The intervertebral discs provide a strong attachment between the vertebral bodies. They are important to supply movement between neighboring vertebrae but they also have a bouncy deformability that allows them to serve as shock absorbers. Each intervertebral disc consist of an annulus fibrosus, an outer fibrous part that is composed of concentric lamellae and the nucleus pulposus.[7] (LOE 5)

The lumbosacral plexus describes the anterior division of nerves of the lumbar spine and is formed by the lumbar plexus, the sacral plexus and the pudendal plexus.

  • The lumbar plexus originates from the first four lumbar ventral rami and forms a triangular shape.

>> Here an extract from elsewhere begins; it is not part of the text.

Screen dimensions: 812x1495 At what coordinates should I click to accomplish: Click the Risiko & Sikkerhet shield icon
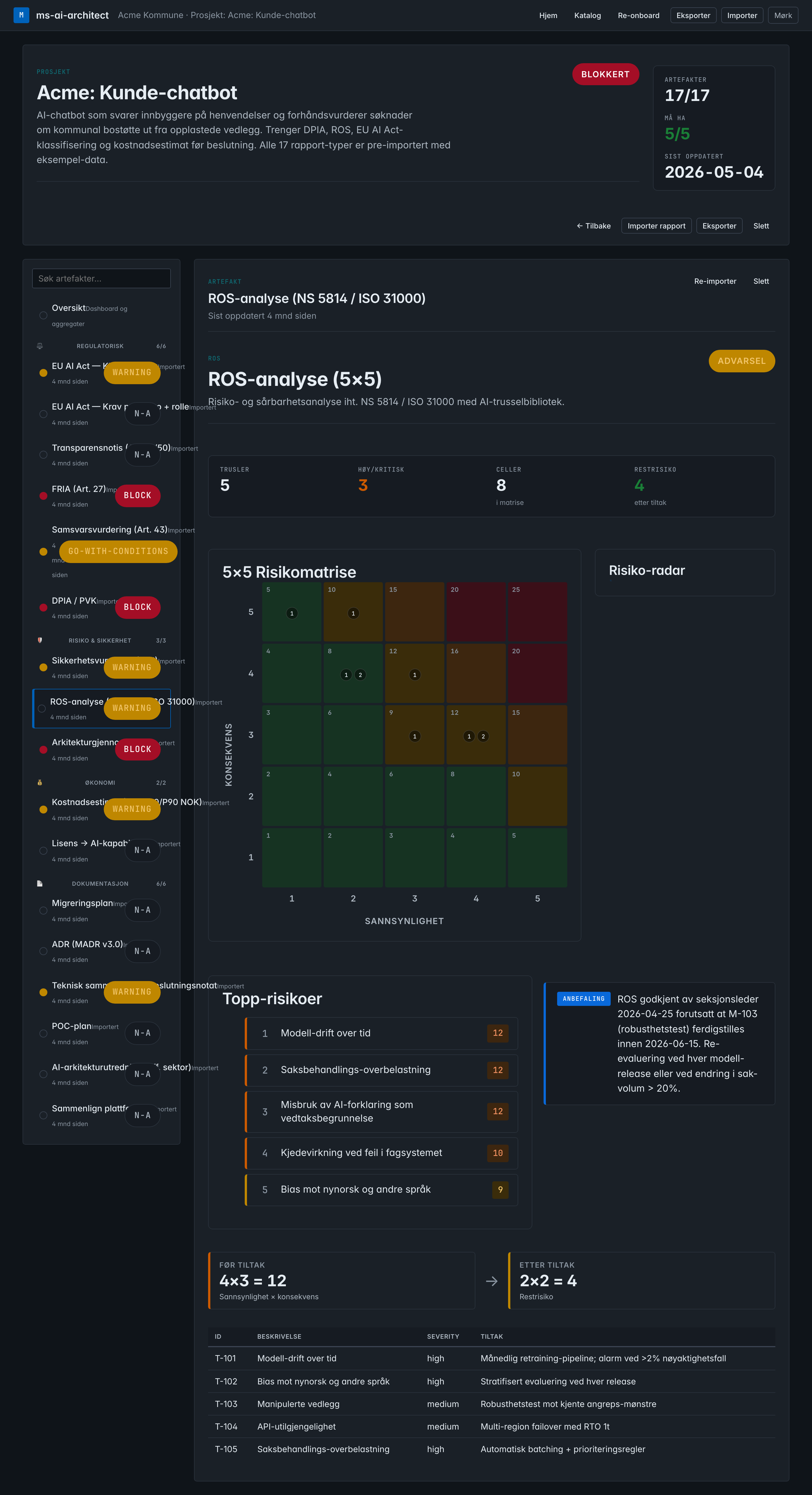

The first lumbar ventral ramus is divided in the n.iliohypogastricus and the n.ilioinguinalis. They go through the anterior part of the m. quadratus lumborum. These nerves are the only elements of the lumbar plexus in contact with this muscle. The n.genitofemoralis and the n.cutaneous femoralis lateralis originates from the second lumbar ventral ramus (L2-L3).[8] The n.genitofemoralis descended on the ventral aspect of the m. psoas major while the n.cutaneous femoralis lateralis crossed the lateral border of the m.psoas major.[7][8] The large posterior divisions of the ventral rami of L2-L3-L4 unites to the n.femoralis. These nerve leaves the m.psoas major from the postero-lateral border. Then the nerve travels in the gutter between the m.psoas major and the m.iliacus.[7] The anterior division of L2-L3-L4 are smaller and give rise to the n.obturatorius (L2-L3-L4). The n.obturatorius is the innermost nerve of the plexus lumbalis. This nerve leaves the m.psoas major on his interna land posterior side between L5 and S1.[7][8](LOE 5) The n.isciadicus originates from the L4-S3 roots in the form of two nerve trunks. These two nerves are the n.tibialis and the n.peroneus communis.[9]  
  • The sacral plexus provides motor and sensory nerves for the posterior thigh, most of the lower leg and foot, and part of the pelvis. It arises from the The plexus is formed by the anterior rami of the sacral spinal nerves S1, S2, S3 and S4. It also receives contributions from the lumbar spinal nerves L4 and L5. The n.superior gluteal is formed from the posterior divisions of the anterior rami of L4, L5, and S1 spinal nerves it passes over the superior border of the piriformis and through the greater sciatic foramen to the gluteal muscles, innervating tensor fascia latae, gluteus medius and gluteus minimus (it does not have any cutaneous branches. The n.inferior gluteal is formed from the posterior divisions of the anterior rami of the L5, S1, and S2 spinal nerves. It also travels through the greater sciatic foramen, but inferior to piriformis. It passes superficial to the sciatic nerve and innervates gluteus maximus. n.sciatic, the largest branch of the sacral plexus, and is formed from both anterior and posterior divisions of the anterior rami of spinal nerves L4 to S3. It has two division - a common fibular (peroneal) component that is formed by the posterior divisions of the anterior ramio of spinal nerves L4 -S2, and a - tibial component that is formed by anterior divisions of the anterior rami of spinal nerves L4 – S3.
  • The Pudendal plexus is formed from the spinal nerves S2-S4.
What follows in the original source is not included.